Mais dans ce cas, sa particularité est qu’elle est liée au Mondial de Football qui se tient au Quatar. Ce n’est pas innocent ! Car dans les conditions scandaleuses que l’on sait, entre autre les plus de 6 000 morts officiels sur les chantiers de constructions des infrastructures sportives dont les entreprises nord-américaines furent les grands bénéficiaires dont AECOM (AECOM Technology Corporation), il faut bien reconnaître que la CSI et la CES ont laissé faire et qu’elles portent avec leurs affiliés une responsabilité dans l’immobilisme et l’impuissance de l’OIT (Organisation Internationale du Travail) comme dans la non-interpellation des autorités quatariennes et internationales. Bien avant cet événement, j’avais personnellement dans mon livre CGT : pour que les choses soient dites mis en question cette corruption dans les rangs du mouvement syndical et j’avais également contesté le rapport en 2019 d’une mission au Quatar de la CSI (CISL) et d’administrateurs de l’OIT dont l’ancien secrétaire général de la CGT ou dans la perspective du Mondial de foot, l’on se congratulait devant les progrès sociaux enregistrés par cette pétromonarchie. On y annonçait même la reconnaissance du droit syndical pour bientôt. La réalité était et est tout autre. Les travailleurs migrants y sont toujours soumis à des conditions de travail de quasi esclavage, des journées de 14 et 16h, 7 jours sur 7, sans congés, de promiscuité, sans regroupement familial, de pressions et de violences dont la pratique de la kafala, c’est à dire la détention par l’employeur des tous les documents d’identité du travailleurs est un des exemples les plus accablants. La question se pose donc de savoir si cette affaire de corruption n’est pas en fait le prix du silence payé par des syndicalistes complices et sans honneur.
Je dois avouer que pour moi cette affaire n’est pas franchement une surprise. Lucas Visentini vient d’être élu secrétaire général de la CSI (CISL), il remplace l’australienne Sharan Burrow qui il y a quelques années avait établi des relations privilégiés avec le groupe Danone. Bill Jordan, un des prédécesseurs de Visentini et Burrow, ne fût-il pas anobli par la Reine d’Angleterre, tout comme d’autres dirigeants de cette organisation représentants inamovibles des travailleurs au conseil d’administration de l’OIT. De trop nombreuses affaires de corruption impliquent les confédérations syndicales affiliées à la CSI qui a succédé à la CISL. Je pense à la Histadrout israélienne qui rackettent les travailleurs palestiniens ou actuellement autre exemple l’UAW, la puissante fédération de l’automobile de l’AFL-CIO dont les principaux dirigeants sont publiquement mis en cause pour le grand train de vie qu’ils menaient en détournant les cotisations des adhérents. Au récent congrès de la CSI, l’invité d’honneur était Joe Biden qui lui a exprimé son soutien alors qu’il encourage la répression de 100 000 cheminots en grève aux EU. Il est vrai qu’au congrès de la CES, Lucas Visentini avait, quant à lui, salué Jean-Claude Junker, ancien premier ministre libéral Luxembourgeois et Président de la Commission de Bruxelles pour « avoir sauvé l’Europe sociale ». Là, à travers ces pratiques et cette absence d’indépendance, sont les causes véritables de ces dérives qu’il faut dénoncer avec fermeté car elles sont étrangères au syndicalisme.

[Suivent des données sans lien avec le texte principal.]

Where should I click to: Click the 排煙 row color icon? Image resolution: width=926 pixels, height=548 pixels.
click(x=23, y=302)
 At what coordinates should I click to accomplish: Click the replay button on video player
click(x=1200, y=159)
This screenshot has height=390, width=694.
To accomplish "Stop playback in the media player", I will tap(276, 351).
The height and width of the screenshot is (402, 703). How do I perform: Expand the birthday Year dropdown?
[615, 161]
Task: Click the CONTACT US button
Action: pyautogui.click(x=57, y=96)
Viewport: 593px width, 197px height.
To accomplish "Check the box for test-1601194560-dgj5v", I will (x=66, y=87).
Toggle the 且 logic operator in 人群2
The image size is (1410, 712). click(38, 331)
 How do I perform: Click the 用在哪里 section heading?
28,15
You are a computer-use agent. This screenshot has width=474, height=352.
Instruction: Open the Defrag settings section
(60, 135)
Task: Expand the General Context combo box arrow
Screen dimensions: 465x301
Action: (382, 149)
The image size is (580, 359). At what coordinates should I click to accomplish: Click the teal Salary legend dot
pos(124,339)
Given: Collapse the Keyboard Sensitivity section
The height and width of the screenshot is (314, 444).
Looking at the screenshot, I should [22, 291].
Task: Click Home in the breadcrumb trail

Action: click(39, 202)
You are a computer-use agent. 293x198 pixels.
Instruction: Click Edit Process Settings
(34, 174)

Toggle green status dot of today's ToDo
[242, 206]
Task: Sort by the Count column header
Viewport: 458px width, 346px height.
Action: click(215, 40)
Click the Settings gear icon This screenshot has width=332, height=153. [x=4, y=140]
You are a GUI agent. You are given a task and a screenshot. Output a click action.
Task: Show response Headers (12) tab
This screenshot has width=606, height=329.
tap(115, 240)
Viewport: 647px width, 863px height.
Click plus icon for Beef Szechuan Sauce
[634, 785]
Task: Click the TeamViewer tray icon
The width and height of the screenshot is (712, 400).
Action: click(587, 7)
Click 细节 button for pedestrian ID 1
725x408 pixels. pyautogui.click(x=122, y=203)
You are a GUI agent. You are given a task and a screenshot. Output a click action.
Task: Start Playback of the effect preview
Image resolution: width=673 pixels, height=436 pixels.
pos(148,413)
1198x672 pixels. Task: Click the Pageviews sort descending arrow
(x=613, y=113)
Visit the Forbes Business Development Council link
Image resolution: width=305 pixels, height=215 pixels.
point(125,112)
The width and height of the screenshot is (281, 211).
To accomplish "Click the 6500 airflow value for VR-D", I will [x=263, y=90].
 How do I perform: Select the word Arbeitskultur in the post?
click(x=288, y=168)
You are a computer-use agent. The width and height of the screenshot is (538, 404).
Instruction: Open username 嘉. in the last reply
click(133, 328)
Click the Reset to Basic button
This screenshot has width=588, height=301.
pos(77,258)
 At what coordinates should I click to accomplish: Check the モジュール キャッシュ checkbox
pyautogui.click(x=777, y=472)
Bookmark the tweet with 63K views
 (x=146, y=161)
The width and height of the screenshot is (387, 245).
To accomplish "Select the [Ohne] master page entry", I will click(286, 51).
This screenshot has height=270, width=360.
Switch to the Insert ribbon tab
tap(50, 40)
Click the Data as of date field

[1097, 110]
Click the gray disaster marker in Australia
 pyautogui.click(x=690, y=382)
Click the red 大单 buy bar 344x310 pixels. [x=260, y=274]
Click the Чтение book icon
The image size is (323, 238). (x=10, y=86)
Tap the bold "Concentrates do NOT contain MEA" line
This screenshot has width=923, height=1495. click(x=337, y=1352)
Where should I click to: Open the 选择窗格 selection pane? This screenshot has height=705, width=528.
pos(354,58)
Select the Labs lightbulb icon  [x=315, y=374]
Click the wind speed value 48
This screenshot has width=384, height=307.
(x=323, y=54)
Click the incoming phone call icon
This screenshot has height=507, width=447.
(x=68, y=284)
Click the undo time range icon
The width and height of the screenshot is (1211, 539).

Ces faits condamnables sont en profonde contradiction avec les principes du mouvement syndical international. Ils sont incompatibles avec les valeurs de dévouement, de désintéressement, de solidarité qui sont celles de militants syndicaux qui souvent connaissent la répression et même payent de leur vie leurs engagements en faveur de la justice sociale, de l’égalité et de la paix. Je pense à nos camarades colombiens, brésiliens, philippins, canadiens, étasuniens, ukrainiens et combien en France et en Europe. On ne saurait mettre dans le même sac cette petite minorité de syndicalistes qui décrédibilisent l’action syndicale et dont les orientations en faveur d’un syndicalisme de partenariat social, d’accompagnement et de collaboration avec le patronat s’expliquent à travers leurs complicités, leur bureaucratie et leur professionnalisation avec les institutions européennes, les sociétés transnationales et financières.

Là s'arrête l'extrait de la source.